A function $f\colon X\to \mathbb R$ is called convex if
$$\forall (x,y)\in X^2,\quad \forall t\in[0,1],\quad f(tx+(1-t)y)\leqslant tf(x)+(1-t)f(y).$$
Intuitively, it would seem that if we only impose that condition for $t=\frac 12$ we would get the same set of convex functions.
For a continuous function, I believe this is true (the following drawing convinced me):
My problem is that I was not able to find a counter-example, even for a discontinuous function.

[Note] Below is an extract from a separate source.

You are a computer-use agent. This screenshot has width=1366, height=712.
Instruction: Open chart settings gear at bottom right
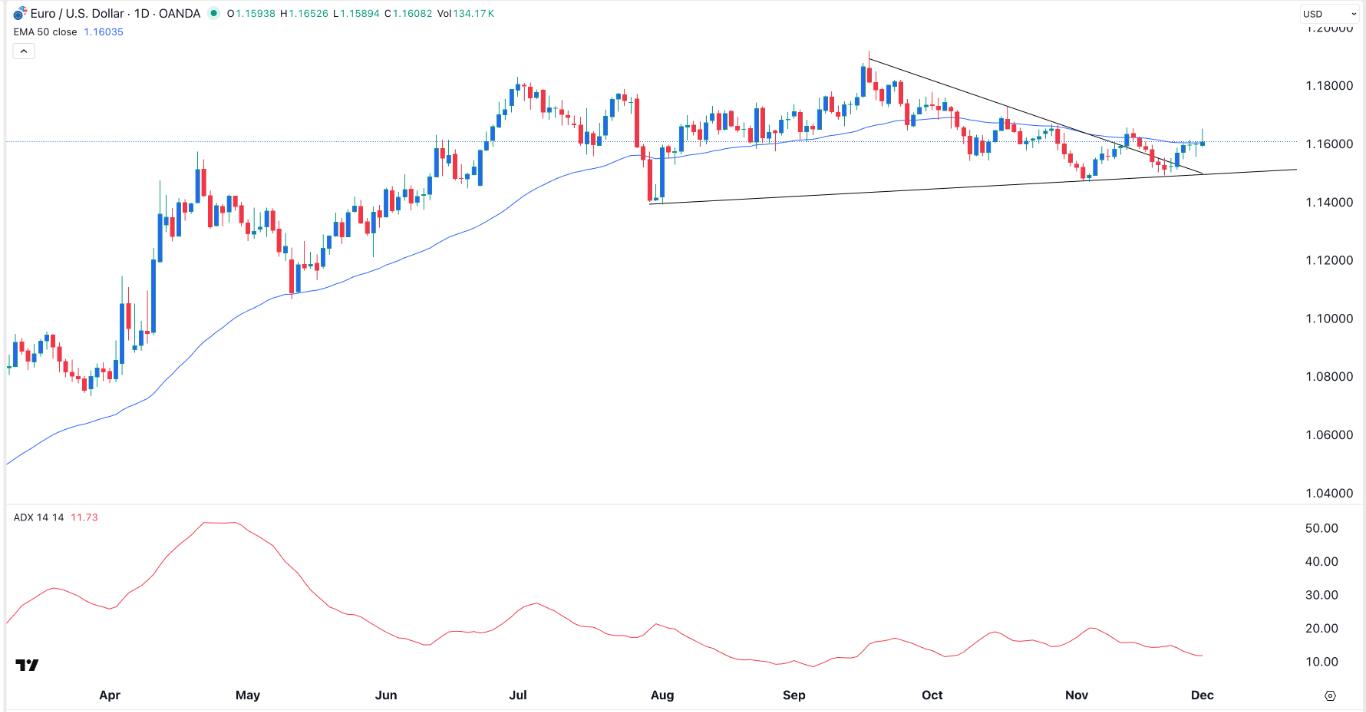click(1329, 695)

I do believe there exists one though.
So what would be a function $\varphi$ which would verified (i) but not (ii) ?
$$(i) \quad \forall (x,y)\in X^2,\quad \varphi\left(\frac {x+y}2\right)\leqslant \frac{\varphi(x)+ \varphi(y)}2.$$
$$(ii) \quad \forall (x,y)\in X^2,\quad \forall t\in[0,1],\quad \varphi(tx+(1-t)y)\leqslant t \varphi(x)+(1-t) \varphi(y).$$
The phrase to look up is "midpoint convexity". You are correct that for continuous functions this implies convexity. In fact, it is true for Lebesgue measurable functions as well. Thus any counterexample will be non-constructive.

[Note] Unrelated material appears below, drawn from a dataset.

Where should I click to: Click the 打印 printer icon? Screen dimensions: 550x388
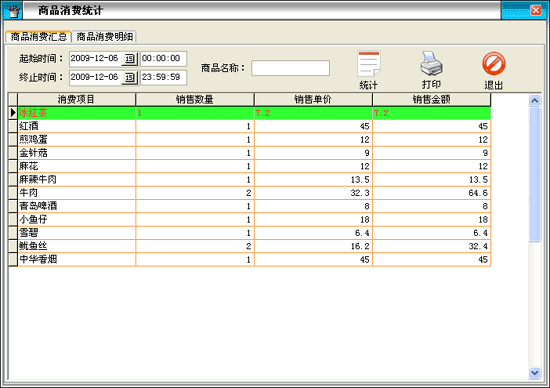pos(431,63)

Here is one. Consider a Hamel basis $B$ of the real numbers over the rationals, let $b_0$ be one member of $B$, and let $f(x) = c_{b_0}$ where $x = \sum_{b \in B} c_b b$ is the unique expression of $x$ as a finite linear combination of members of $B$ with $c_b$ rational. Then $f$ is midpoint-convex, in fact $f((x+y)/2) = f(x)/2 + f(y)/2$, but $f$ is not convex.